### BRIEF
Character for character, transcribe the entries below, minus the images.

-- THE INPUT follows --

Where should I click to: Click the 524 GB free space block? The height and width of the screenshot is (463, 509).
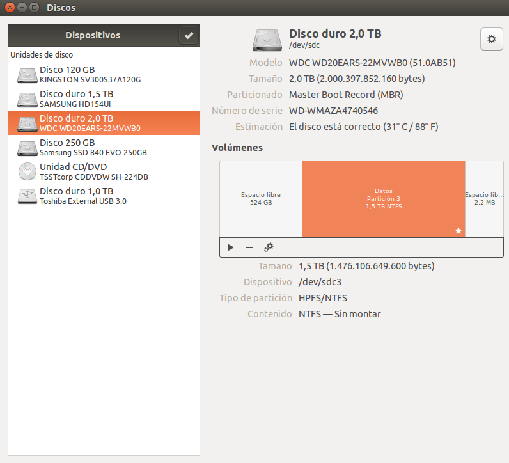[x=261, y=199]
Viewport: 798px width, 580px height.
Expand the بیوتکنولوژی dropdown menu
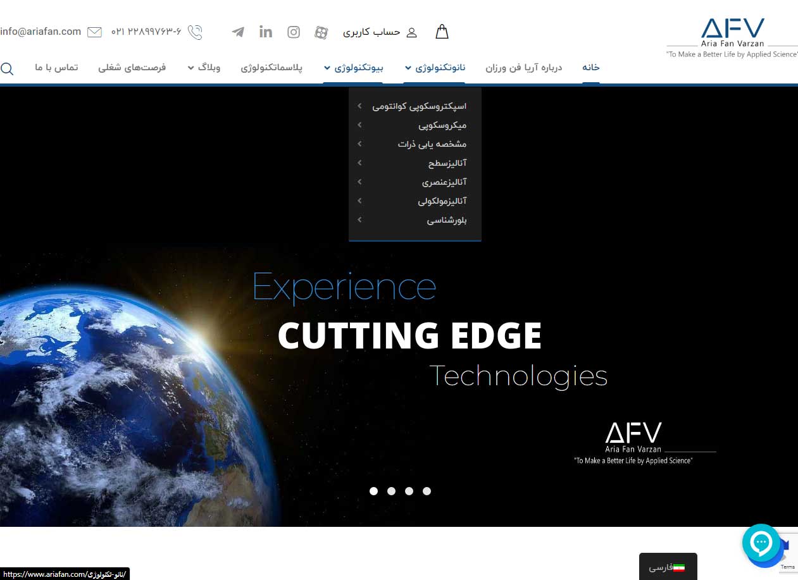click(353, 68)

-- THE INPUT concluded --

### REPLY
Where should I click to: Click the 524 GB free space block? The height and width of the screenshot is (463, 509).
[x=261, y=199]
Viewport: 798px width, 580px height.
Expand the بیوتکنولوژی dropdown menu
click(353, 68)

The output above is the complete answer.